Simon Bärtschi est favorable à un « examen approfondi » de ce cas, même s’il trouve « absurde de faire appel pour cela au Parlement, au gouvernement et à l’administration et de gaspiller ainsi l’argent du contribuable. » Il existe déjà, avec le Conseil suisse de la presse, les tribunaux et le service de médiation de Tamedia, des institutions qui ont fait leurs preuves en matière de contrôle des contenus journalistiques. « De notre côté, tout est sur la table, nous avons coopéré avec le ministère public, le conseiller d’Etat compétent a pu consulter toutes les images, le cas s’est terminé au tribunal par une condamnation en première instance et un acquittement. »

En effet, on peut se demander pourquoi les personnes qui ont critiqué le reportage ne se sont pas adressées au Conseil suisse de la presse ou à la justice. En outre, il est surprenant qu’il se soit écoulé autant de temps entre les articles de juin 2021 et le dépôt de la motion en octobre 2023.

Pourquoi si tard et pourquoi pas devant le Conseil de la presse?

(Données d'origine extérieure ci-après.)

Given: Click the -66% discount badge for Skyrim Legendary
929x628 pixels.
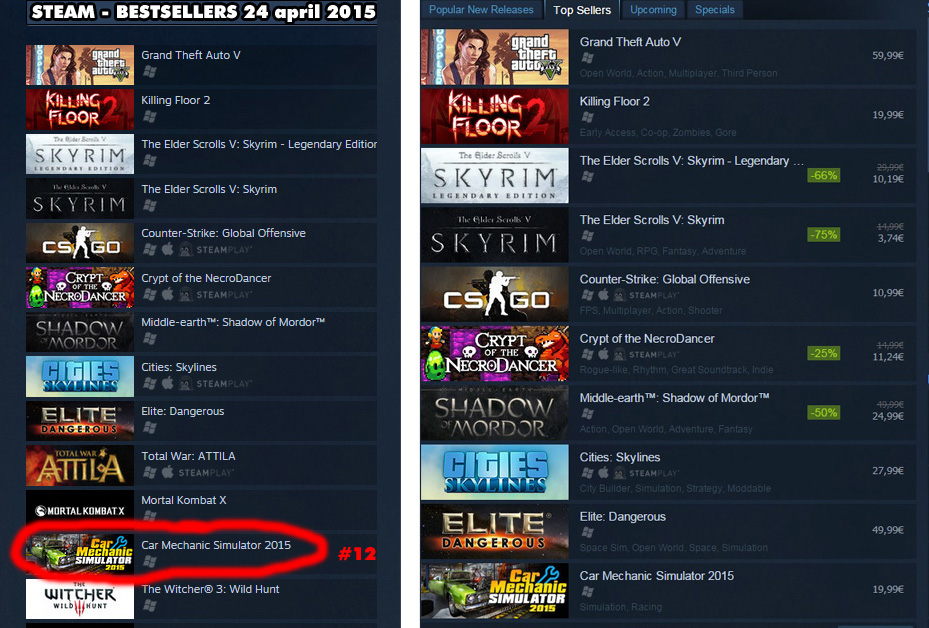Looking at the screenshot, I should [x=824, y=175].
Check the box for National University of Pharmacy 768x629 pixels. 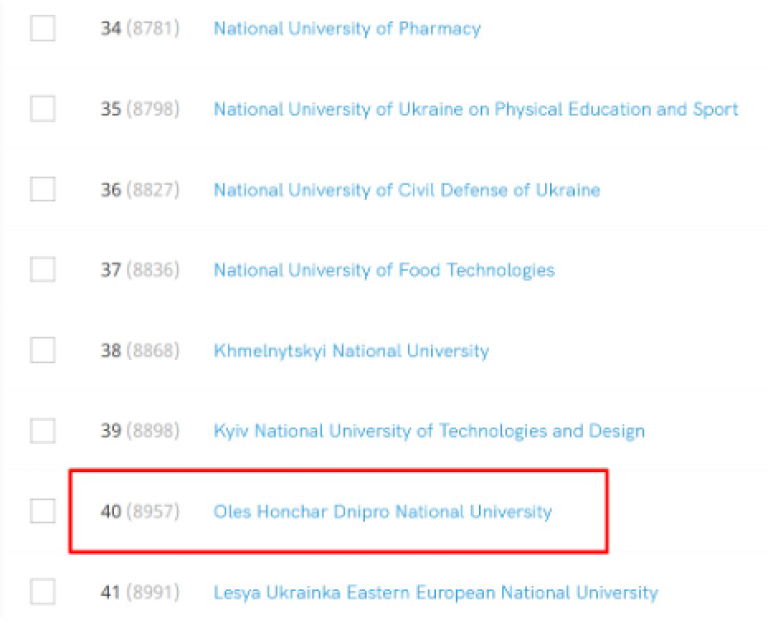(43, 28)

Pourquoi la motion n’a-t-elle été déposée que plus de deux ans après le reportage ? « Le déroulement chronologique des événements nous a incités à le faire », explique la porte-parole des motionnaires, la députée UDF Katharina Baumann, interrogée par RSF Suisse. Le compte rendu n’aurait relaté les faits « que de manière fragmentaire. » Les rédactions du Bund et de la BZ auraient caché des informations et des photos essentielles pour le public : « Nous n’avons appris cela qu’après le jugement, en automne 2023. Si le Bund et la BZ n’avaient pas dissimulé ces informations clés, nous aurions pu réagir plus tôt. »

Les motionnaires ont-ils envisagé une autre procédure qu’une intervention politique, par exemple de faire appel au Conseil de la presse ou à la justice ? Selon Katharina Baumann, si des entretiens et des tentatives de clarification ont eu lieu de manière bilatérale, « nos préoccupations et nos doutes n’ont pas été pris au sérieux ni acceptés. » La voie d’une intervention politique était donc importante à ses yeux : « c’était le seul moyen de donner du poids à notre requête. » Le policier concerné a une femme et des enfants, précise-t-elle encore, il a été traité publiquement d’« assassin » et sa photo le rendait reconnaissable en raison d’une pixellisation insuffisante. Cela n’était, selon elle, ni correct ni professionnel : « Sur la base de la motion, les faits ont été largement discutés. Le recours au Conseil de la presse, à la justice ou autre est désormais de la responsabilité de l’ensemble du Conseil d’Etat. »

RSF Suisse a également posé la question de savoir pourquoi le Conseil de la presse ou la justice n’ont pas été saisis par le conseiller d’Etat Philippe Müller lui-même. « Il a évalué la situation il y a deux ans de telle manière qu’en raison de la couverture médiatique de l’époque, unilatérale à ses yeux, une plainte auprès du Conseil de la presse aurait été présentée par les médias ou le public comme une tentative d’influencer la procédure pénale en cours contre les collaborateurs de la police cantonale. Les médias ne seraient guère entrés en matière sur les arguments de fond du directeur de la sécurité », répond Reto Wüthrich, responsable de la communication du gouvernement bernois. C’est pourquoi Philippe Müller avait alors renoncé provisoirement à d’autres mesures et attendu délibérément que la justice se prononce.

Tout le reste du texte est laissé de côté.